Herein, we merged five mRNA microarray datasets from the gene expression omnibus (GEO) database to screen for differentially expressed genes (DEGs) between psoriasis and healthy samples. Subsequently, enrichment analysis and protein–protein interaction (PPI) network analysis were performed to screen for the hub gene. We then explored the underlying mechanism of hub genes in a single-cell transcriptome. The workflow for this study is shown in Figure S1.

Material and methods

Data sources and preprocessing

We obtained the psoriasis transcriptome dataset from GEO, which included the GSE13355 dataset (58 psoriatic lesion samples and 58 non-lesion samples), the GSE30999 dataset (85 psoriatic lesion samples and 85 non-lesion samples), the GSE34248 dataset (14 psoriatic lesion samples and 14 non-lesion samples), the GSE41662 dataset (24 psoriatic lesion samples and 24 non-lesion samples), the GSE14905 dataset (33 psoriatic lesion samples and 28 non-lesion samples), and the GSE162183 dataset (including the lesions of 3 patients and similar regions from 3 healthy donors). Besides these datasets, the GSE85034 (30 psoriatic lesion tissues before and after adalimumab or methotrexate (MTX) treatment), GSE51440 (39 psoriatic lesion tissues before and after guselkumab treatment), GSE117468 (41 psoriatic lesion tissues before and after brodalumab treatment and 44 psoriatic lesion tissues before and after ustekinumab treatment), GSE41664 (36 psoriatic lesion tissues before and after etanercept treatment), and GSE69967 (26 psoriatic lesion tissues before and after tofacitinib treatment) datasets are also included in our study (Table 1).

TABLE 1

Table 1 The GEO datasets included in the present study.

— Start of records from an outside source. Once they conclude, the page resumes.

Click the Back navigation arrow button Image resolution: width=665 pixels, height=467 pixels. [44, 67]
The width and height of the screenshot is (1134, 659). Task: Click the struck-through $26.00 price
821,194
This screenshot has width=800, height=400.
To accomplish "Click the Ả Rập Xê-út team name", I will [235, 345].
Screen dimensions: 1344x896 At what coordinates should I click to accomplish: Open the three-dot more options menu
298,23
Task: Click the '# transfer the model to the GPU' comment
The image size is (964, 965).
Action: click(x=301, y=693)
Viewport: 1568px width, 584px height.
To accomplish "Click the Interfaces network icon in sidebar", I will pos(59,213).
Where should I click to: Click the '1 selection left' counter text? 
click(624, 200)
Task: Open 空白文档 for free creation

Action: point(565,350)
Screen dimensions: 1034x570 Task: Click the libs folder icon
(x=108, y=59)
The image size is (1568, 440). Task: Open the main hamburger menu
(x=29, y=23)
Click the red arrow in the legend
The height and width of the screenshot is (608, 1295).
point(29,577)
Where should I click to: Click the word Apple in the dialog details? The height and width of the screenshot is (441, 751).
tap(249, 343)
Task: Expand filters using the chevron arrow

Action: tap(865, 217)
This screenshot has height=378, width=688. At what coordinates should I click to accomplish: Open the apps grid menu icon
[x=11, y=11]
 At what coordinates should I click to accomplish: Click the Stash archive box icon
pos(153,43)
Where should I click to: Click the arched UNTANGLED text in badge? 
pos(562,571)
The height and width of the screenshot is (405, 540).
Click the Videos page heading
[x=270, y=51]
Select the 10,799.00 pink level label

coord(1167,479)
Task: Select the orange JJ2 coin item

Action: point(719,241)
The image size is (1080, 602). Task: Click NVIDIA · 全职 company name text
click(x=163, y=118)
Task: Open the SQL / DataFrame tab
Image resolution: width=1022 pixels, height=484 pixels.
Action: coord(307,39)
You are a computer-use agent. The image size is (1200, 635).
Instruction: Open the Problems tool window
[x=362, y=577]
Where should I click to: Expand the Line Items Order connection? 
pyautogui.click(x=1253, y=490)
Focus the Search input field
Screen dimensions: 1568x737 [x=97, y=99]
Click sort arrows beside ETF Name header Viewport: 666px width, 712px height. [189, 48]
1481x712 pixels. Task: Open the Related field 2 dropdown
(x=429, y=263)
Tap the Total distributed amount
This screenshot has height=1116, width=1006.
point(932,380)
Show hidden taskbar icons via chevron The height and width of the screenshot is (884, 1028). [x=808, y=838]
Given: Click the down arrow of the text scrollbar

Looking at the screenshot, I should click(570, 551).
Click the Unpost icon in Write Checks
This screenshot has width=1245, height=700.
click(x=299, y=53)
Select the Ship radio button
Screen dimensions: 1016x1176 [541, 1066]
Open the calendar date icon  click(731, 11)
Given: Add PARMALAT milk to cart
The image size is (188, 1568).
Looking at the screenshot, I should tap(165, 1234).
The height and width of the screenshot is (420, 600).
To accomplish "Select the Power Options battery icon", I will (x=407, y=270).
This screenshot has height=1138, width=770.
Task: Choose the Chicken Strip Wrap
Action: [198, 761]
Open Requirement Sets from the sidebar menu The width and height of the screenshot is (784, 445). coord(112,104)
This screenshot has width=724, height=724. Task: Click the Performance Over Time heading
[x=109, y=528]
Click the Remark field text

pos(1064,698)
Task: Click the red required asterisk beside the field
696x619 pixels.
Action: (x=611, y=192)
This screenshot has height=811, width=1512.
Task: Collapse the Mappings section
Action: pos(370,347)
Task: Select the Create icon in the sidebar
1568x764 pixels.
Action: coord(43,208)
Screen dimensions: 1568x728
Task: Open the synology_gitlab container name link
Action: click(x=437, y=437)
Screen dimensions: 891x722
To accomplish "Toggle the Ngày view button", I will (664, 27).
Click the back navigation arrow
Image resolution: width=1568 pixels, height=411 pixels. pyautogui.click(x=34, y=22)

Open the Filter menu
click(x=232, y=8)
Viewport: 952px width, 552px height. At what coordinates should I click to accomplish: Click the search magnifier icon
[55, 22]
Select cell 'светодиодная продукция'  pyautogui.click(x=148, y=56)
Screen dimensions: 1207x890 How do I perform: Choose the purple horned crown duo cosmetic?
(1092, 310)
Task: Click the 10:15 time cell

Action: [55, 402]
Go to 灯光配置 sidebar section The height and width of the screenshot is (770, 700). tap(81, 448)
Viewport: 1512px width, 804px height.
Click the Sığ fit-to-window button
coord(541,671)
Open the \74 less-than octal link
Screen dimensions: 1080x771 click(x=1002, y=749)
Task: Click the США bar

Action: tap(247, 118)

All patients whose samples were included in this study were diagnosed with psoriasis vulgaris. The list of cytokines was obtained from https://www.immport.org/resources/cytokineRegistry. During data integration, when a given gene expression was detected across all five datasets, the genes were preserved for further analysis. The expression profiles were integrated via the Combat function of the sva package (11) to remove the batch effects.

Analysis of differentially expressed genes

The DEGs between psoriasis and normal tissues were identified by the limma R software package. Moreover, |log2 fold change (FC) |≥ 2, with an adjusted p-value of < 0.05, was set as the threshold for differentially expressed genes selection.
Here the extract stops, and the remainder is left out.